▶ **ASSIGNMENT**
With the line containing "Task: Open the Reports dropdown menu" as the start and the line containing "Toggle Objekt hervorheben" as the end, transcribe that span of the entries below exactly, including both.

Dataset entries:

========

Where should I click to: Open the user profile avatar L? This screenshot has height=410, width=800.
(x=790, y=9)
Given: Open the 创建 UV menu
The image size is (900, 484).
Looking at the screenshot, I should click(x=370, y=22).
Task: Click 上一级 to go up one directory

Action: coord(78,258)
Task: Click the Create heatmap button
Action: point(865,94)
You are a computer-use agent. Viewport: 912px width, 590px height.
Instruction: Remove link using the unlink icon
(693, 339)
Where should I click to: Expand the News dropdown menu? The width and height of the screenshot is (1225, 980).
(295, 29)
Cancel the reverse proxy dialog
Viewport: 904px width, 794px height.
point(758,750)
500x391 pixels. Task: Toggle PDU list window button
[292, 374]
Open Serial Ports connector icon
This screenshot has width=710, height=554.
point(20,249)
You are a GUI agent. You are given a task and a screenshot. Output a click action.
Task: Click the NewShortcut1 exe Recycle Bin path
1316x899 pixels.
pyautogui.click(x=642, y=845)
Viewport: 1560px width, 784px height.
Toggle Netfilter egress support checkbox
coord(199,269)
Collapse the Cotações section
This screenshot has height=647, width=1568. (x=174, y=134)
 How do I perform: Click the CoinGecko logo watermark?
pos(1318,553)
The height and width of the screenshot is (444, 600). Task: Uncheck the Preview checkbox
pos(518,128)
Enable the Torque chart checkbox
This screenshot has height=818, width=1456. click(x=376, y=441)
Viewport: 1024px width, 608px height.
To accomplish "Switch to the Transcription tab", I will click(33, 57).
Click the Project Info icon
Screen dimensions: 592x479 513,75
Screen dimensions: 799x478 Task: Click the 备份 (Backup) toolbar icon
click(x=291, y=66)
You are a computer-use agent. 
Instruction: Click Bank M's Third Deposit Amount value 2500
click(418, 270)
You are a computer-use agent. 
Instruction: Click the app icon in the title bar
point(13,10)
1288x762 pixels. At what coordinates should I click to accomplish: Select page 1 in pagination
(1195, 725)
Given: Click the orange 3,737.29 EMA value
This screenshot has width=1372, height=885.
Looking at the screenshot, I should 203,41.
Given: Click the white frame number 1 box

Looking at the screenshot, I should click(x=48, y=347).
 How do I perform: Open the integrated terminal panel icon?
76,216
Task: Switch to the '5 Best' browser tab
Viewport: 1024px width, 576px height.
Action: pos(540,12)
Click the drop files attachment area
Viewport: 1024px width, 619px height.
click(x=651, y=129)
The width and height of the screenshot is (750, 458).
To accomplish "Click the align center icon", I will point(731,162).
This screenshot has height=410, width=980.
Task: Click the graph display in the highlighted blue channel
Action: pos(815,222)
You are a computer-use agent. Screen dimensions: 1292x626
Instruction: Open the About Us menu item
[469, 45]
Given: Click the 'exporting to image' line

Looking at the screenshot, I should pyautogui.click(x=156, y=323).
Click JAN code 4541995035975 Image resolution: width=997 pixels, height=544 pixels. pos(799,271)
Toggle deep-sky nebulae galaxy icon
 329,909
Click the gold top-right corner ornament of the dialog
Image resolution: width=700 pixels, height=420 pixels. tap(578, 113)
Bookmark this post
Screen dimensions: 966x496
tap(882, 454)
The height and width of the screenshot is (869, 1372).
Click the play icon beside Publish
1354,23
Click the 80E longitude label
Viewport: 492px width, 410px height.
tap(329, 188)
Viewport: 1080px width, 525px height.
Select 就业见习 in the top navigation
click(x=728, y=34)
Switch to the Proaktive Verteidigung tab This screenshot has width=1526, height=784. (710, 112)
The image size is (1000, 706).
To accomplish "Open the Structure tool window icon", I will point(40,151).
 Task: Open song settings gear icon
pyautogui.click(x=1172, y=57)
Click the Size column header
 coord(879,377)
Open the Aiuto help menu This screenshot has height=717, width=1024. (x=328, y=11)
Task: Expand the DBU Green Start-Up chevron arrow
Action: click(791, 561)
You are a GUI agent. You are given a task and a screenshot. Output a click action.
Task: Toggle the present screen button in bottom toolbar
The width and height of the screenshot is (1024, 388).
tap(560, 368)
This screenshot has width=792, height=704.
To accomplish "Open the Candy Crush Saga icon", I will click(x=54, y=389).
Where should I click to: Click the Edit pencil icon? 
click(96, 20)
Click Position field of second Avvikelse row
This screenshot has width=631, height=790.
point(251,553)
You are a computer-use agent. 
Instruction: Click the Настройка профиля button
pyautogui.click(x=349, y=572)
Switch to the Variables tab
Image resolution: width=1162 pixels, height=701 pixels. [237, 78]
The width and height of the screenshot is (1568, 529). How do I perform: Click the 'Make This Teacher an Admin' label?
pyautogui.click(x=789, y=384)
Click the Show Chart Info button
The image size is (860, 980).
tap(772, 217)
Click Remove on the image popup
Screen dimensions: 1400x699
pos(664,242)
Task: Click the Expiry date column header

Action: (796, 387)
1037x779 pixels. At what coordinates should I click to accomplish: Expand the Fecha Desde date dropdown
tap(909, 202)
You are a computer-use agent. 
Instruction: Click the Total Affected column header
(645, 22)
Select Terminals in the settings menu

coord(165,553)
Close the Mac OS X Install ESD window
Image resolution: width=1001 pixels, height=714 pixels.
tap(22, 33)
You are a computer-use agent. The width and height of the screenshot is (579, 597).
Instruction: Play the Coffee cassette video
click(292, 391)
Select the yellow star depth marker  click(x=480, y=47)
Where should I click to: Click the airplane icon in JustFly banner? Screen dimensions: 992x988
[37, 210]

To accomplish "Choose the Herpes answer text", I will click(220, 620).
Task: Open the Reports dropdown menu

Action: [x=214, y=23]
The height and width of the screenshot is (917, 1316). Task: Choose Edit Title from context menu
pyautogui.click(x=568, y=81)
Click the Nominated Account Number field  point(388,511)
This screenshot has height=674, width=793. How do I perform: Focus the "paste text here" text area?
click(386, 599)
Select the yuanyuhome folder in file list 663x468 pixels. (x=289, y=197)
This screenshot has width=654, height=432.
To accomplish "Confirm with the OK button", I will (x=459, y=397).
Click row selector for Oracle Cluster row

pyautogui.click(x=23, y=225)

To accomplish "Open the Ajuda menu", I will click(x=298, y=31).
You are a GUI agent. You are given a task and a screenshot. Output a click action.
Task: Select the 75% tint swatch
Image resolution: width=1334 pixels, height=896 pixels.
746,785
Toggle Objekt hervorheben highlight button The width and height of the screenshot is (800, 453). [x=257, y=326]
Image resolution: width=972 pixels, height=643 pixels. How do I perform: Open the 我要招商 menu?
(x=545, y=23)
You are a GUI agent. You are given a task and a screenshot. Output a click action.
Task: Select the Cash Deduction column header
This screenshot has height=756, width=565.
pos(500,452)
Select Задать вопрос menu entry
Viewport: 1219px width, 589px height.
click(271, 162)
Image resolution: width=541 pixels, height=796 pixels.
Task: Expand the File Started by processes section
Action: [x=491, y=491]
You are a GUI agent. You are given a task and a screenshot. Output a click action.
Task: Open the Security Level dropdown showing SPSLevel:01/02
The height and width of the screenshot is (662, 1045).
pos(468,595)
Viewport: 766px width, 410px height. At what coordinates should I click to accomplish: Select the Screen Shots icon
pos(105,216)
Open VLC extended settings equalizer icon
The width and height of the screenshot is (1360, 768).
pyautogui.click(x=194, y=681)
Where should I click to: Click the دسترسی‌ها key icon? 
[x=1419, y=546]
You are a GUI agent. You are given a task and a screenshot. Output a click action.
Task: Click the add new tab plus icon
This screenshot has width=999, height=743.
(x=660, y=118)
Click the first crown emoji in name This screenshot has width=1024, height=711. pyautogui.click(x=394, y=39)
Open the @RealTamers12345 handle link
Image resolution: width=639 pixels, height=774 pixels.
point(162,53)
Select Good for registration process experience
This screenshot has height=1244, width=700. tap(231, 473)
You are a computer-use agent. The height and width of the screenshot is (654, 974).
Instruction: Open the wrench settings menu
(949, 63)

========

▶ **SOLUTION TO THE EXERCISE**
Task: Open the Reports dropdown menu

Action: [x=214, y=23]
The height and width of the screenshot is (917, 1316). Task: Choose Edit Title from context menu
pyautogui.click(x=568, y=81)
Click the Nominated Account Number field  point(388,511)
This screenshot has height=674, width=793. How do I perform: Focus the "paste text here" text area?
click(386, 599)
Select the yuanyuhome folder in file list 663x468 pixels. (x=289, y=197)
This screenshot has width=654, height=432.
To accomplish "Confirm with the OK button", I will (x=459, y=397).
Click row selector for Oracle Cluster row

pyautogui.click(x=23, y=225)

To accomplish "Open the Ajuda menu", I will click(x=298, y=31).
You are a GUI agent. You are given a task and a screenshot. Output a click action.
Task: Select the 75% tint swatch
Image resolution: width=1334 pixels, height=896 pixels.
746,785
Toggle Objekt hervorheben highlight button The width and height of the screenshot is (800, 453). [x=257, y=326]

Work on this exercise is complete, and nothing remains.